Saved entries:
......

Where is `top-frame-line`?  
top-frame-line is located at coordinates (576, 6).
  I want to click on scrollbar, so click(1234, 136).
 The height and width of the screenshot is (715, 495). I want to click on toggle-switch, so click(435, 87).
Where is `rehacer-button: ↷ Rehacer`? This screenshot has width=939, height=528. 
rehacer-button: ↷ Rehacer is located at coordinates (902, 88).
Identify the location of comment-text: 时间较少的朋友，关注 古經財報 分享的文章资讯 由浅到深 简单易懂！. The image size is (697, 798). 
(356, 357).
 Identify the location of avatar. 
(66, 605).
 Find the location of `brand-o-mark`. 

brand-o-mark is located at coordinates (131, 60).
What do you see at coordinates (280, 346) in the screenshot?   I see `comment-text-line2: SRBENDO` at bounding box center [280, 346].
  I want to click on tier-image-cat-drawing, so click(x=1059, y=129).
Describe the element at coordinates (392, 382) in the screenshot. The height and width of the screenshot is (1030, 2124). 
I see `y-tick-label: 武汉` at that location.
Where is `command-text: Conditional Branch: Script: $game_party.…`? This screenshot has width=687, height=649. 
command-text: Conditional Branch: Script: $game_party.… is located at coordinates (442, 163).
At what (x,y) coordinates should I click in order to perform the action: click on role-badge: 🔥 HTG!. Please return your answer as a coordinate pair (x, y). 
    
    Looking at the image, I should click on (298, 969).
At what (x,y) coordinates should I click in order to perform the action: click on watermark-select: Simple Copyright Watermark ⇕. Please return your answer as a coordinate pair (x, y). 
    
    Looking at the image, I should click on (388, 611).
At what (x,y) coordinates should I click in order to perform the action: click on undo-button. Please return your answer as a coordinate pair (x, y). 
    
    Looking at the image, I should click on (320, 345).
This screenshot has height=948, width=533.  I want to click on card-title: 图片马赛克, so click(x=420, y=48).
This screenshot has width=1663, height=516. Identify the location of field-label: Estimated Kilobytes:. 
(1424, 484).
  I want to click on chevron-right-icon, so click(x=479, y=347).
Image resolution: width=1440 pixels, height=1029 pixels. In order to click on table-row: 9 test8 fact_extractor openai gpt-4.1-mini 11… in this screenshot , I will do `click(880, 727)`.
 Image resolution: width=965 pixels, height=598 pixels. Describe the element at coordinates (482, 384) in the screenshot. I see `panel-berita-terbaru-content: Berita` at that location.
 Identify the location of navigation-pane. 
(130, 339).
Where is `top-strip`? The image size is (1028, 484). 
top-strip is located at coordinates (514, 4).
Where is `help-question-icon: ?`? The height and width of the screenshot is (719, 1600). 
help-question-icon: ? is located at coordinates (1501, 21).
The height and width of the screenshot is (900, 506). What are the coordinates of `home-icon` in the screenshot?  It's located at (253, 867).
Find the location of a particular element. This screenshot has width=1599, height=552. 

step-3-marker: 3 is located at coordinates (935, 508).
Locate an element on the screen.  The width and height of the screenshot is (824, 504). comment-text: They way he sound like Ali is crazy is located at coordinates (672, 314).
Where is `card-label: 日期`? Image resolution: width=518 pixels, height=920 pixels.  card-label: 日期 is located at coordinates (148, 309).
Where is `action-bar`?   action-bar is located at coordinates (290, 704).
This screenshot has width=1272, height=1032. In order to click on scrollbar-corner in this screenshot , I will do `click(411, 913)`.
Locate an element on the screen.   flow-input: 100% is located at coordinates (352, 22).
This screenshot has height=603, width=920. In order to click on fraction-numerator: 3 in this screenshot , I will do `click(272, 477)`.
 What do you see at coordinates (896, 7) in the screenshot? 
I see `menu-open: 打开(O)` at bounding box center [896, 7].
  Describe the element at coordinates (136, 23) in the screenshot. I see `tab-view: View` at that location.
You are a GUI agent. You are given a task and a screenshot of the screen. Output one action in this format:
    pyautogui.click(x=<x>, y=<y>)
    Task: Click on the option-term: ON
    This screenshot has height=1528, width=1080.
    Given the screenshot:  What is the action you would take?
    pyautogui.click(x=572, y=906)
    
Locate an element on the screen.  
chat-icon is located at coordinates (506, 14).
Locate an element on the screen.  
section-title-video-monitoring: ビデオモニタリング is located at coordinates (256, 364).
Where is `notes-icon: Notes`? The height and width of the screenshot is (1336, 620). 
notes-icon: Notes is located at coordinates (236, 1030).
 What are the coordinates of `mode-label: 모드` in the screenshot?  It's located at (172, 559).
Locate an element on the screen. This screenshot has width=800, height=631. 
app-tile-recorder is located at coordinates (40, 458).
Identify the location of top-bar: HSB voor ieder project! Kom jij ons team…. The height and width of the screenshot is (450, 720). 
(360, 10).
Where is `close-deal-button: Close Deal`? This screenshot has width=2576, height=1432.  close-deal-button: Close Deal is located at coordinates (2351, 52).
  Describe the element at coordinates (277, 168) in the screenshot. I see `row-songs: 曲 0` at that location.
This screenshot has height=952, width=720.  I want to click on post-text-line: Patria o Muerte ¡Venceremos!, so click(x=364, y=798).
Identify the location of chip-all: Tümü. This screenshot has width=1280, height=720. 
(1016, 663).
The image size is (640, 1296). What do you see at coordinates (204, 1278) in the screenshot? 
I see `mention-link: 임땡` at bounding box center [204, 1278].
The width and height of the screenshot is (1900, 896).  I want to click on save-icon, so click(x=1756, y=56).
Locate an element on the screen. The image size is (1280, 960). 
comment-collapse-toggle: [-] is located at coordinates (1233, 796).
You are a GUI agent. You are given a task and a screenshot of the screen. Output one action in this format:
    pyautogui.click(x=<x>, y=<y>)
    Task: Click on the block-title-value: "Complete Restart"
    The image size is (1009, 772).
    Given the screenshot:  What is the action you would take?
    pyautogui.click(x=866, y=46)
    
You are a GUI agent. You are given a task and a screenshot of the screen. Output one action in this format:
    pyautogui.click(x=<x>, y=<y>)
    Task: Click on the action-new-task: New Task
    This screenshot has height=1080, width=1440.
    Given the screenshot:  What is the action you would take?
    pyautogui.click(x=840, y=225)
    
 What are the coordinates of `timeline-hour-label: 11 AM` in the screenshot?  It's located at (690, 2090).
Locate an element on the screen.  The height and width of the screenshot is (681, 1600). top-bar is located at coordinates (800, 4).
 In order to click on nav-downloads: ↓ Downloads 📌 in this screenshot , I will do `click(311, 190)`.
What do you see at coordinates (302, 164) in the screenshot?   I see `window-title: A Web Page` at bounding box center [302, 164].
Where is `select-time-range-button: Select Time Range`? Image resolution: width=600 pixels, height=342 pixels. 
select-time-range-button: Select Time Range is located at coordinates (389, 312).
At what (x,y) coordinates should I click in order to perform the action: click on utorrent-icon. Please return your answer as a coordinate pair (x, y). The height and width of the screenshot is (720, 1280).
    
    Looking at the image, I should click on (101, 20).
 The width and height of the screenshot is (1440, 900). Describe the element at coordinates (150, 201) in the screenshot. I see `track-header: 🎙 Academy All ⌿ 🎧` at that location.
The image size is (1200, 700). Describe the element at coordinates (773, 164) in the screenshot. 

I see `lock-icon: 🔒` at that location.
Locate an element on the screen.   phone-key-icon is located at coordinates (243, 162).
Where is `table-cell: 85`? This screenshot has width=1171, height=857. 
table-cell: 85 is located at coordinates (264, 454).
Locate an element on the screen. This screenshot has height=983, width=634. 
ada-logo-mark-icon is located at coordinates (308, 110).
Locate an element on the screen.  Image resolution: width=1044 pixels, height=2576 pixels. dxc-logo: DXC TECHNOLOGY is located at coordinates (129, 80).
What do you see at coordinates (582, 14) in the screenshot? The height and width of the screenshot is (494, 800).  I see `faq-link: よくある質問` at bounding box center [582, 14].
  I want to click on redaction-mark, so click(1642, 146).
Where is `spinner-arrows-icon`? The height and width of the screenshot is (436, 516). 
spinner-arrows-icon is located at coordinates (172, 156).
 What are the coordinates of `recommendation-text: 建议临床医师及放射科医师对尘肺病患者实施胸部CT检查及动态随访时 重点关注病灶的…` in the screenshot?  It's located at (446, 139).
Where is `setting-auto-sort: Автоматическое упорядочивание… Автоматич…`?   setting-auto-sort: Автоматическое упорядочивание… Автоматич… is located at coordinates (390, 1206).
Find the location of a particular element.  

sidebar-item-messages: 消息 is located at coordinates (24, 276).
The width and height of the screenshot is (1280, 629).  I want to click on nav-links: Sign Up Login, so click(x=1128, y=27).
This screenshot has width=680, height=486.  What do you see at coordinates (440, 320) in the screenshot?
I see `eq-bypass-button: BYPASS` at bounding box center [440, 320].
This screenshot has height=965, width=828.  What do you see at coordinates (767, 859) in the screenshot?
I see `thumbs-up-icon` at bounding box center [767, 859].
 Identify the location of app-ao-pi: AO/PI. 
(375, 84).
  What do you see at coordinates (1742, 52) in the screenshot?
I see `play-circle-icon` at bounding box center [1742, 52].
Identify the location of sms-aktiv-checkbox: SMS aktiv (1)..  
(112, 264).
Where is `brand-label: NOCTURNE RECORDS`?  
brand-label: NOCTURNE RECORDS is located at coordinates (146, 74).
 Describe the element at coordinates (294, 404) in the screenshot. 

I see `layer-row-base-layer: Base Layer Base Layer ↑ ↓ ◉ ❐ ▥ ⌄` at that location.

......

• EXERCISE REQUIREMENTS:
Copy out the lines from the line with "This screenshot has height=952, width=720." up to and including the line with "(1016, 663).", swapping "location" for "position" and leaving everything else unchanged.

• SOLUTION TO THIS PROBLEM:
This screenshot has height=952, width=720.  I want to click on post-text-line: Patria o Muerte ¡Venceremos!, so click(x=364, y=798).
Identify the position of chip-all: Tümü. This screenshot has width=1280, height=720. 
(1016, 663).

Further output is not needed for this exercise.